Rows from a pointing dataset
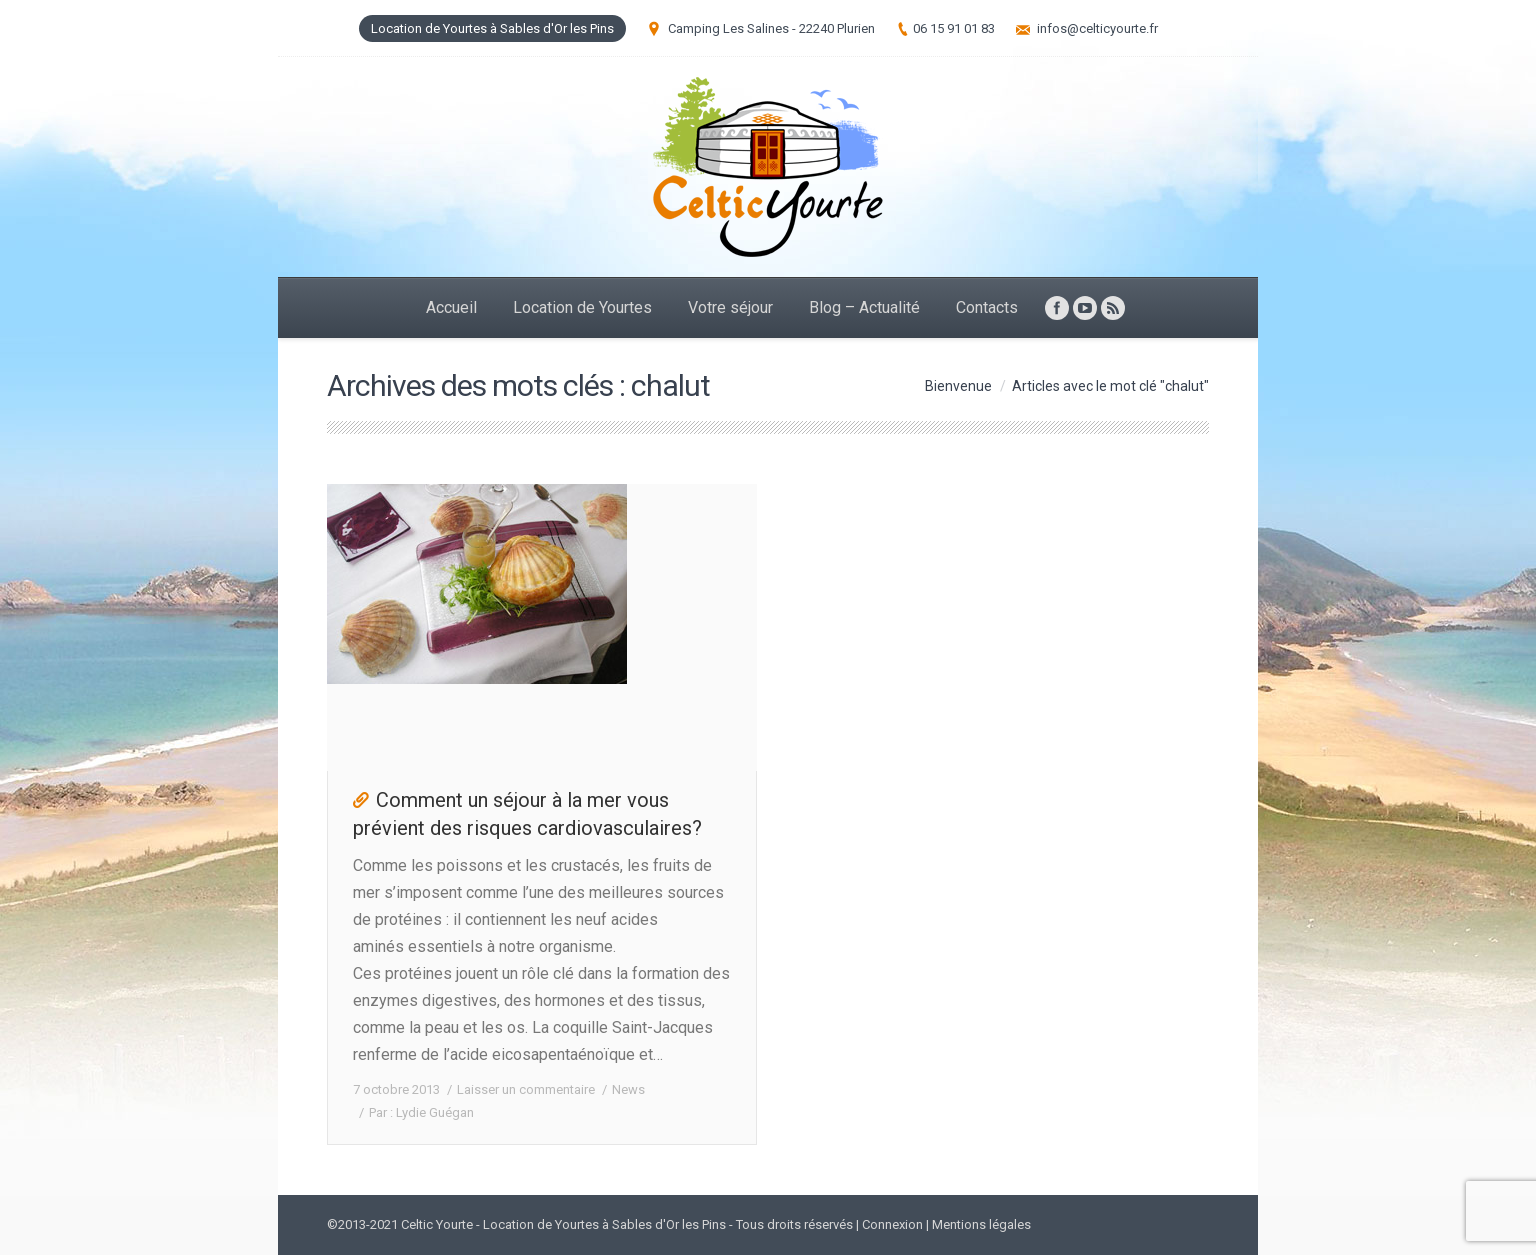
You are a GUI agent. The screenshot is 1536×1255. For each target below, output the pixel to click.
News (628, 1089)
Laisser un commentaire (526, 1089)
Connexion (892, 1224)
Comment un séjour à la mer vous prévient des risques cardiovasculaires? (527, 814)
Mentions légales (981, 1224)
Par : (421, 1112)
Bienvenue (958, 386)
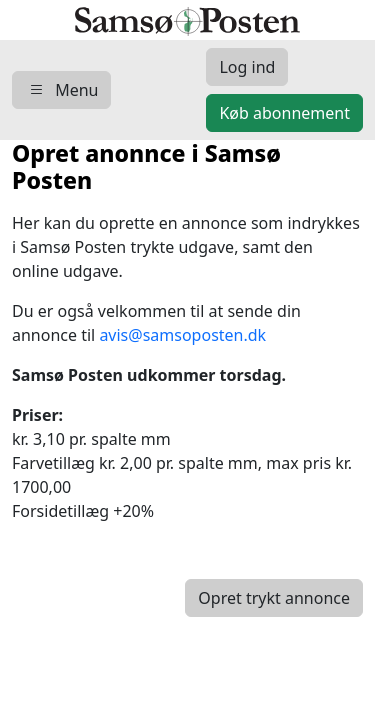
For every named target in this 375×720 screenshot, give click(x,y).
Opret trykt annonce (274, 598)
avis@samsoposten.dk (182, 335)
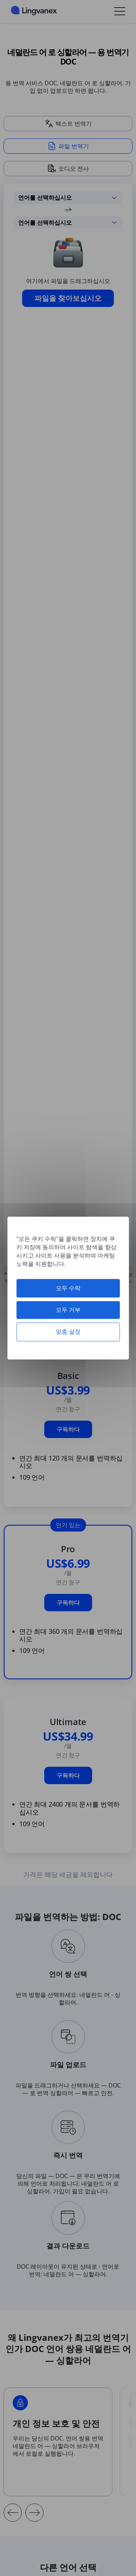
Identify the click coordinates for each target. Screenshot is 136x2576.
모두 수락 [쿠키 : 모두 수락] (68, 1288)
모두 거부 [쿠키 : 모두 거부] (68, 1310)
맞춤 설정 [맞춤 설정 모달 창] (68, 1332)
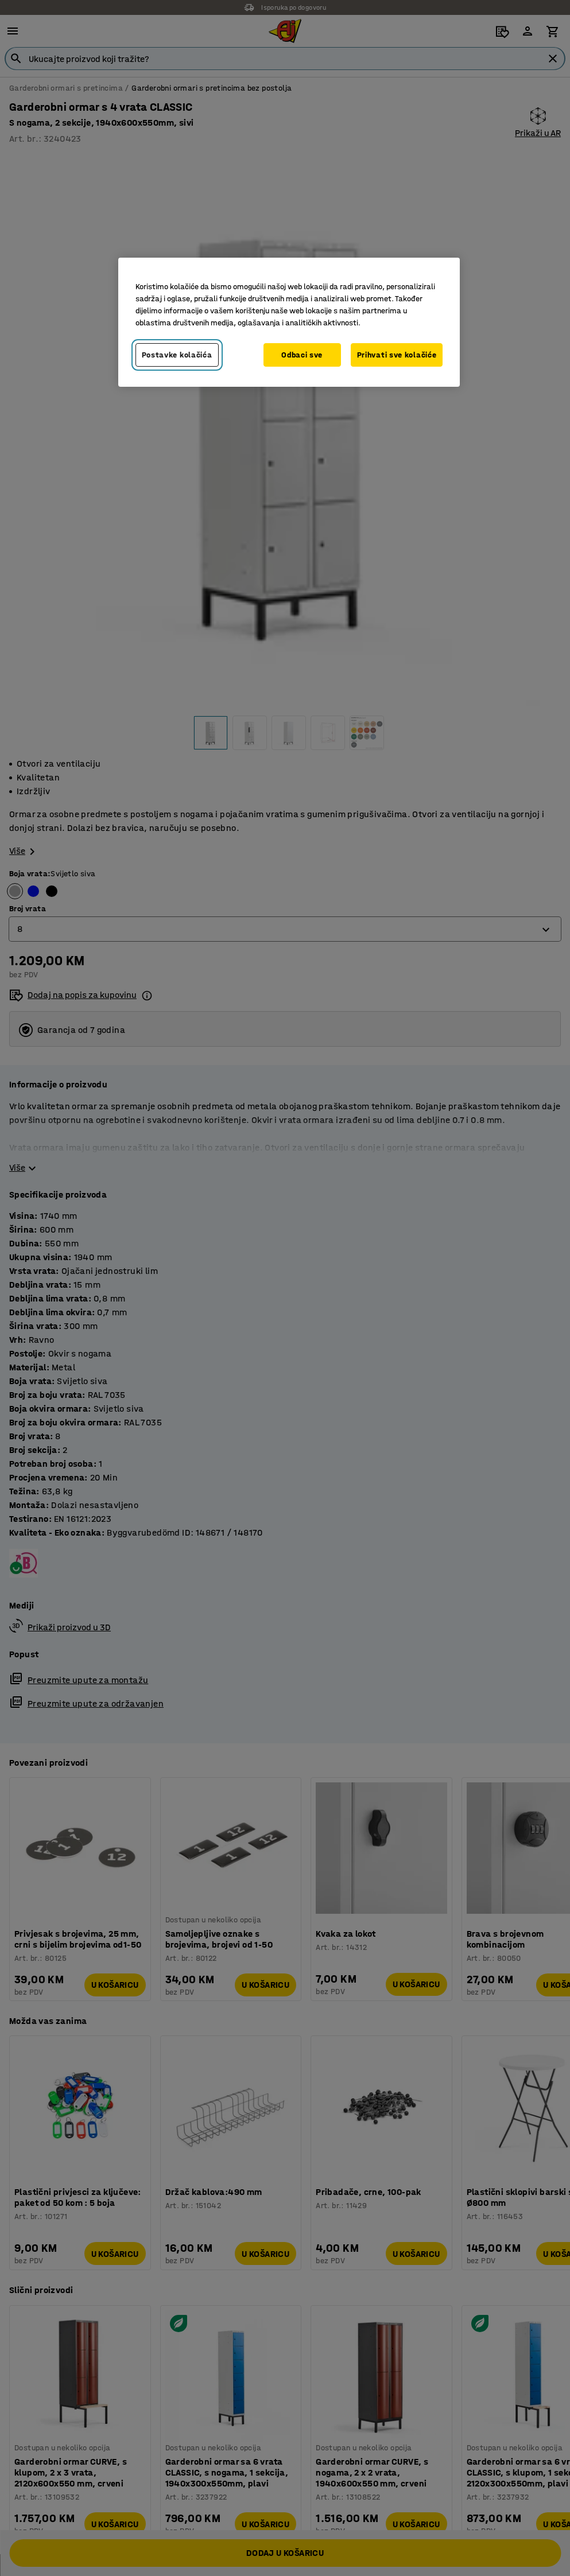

● **TO DO**: Rewrite the rows above, changing "target" to "element" throughout and leaving everything else unchanged. Omit the pictures from your answer.

● **WRITTEN ANSWER**:
You are a GUI agent. The screenshot is 1536×1255. For each element below, output the pixel to click.
News (628, 1089)
Laisser un commentaire (526, 1089)
Connexion (892, 1224)
Comment un séjour à la mer vous prévient des risques cardiovasculaires? (527, 814)
Mentions légales (981, 1224)
Par : (421, 1112)
Bienvenue (958, 386)
For every named element in this 375×720 screenshot, give click(x,y).
Opret trykt annonce (274, 598)
avis@samsoposten.dk (182, 335)
Identify the click coordinates for each element. Screenshot is 136x2576.
모두 수락 [쿠키 : 모두 수락] (68, 1288)
모두 거부 [쿠키 : 모두 거부] (68, 1310)
맞춤 설정 [맞춤 설정 모달 창] (68, 1332)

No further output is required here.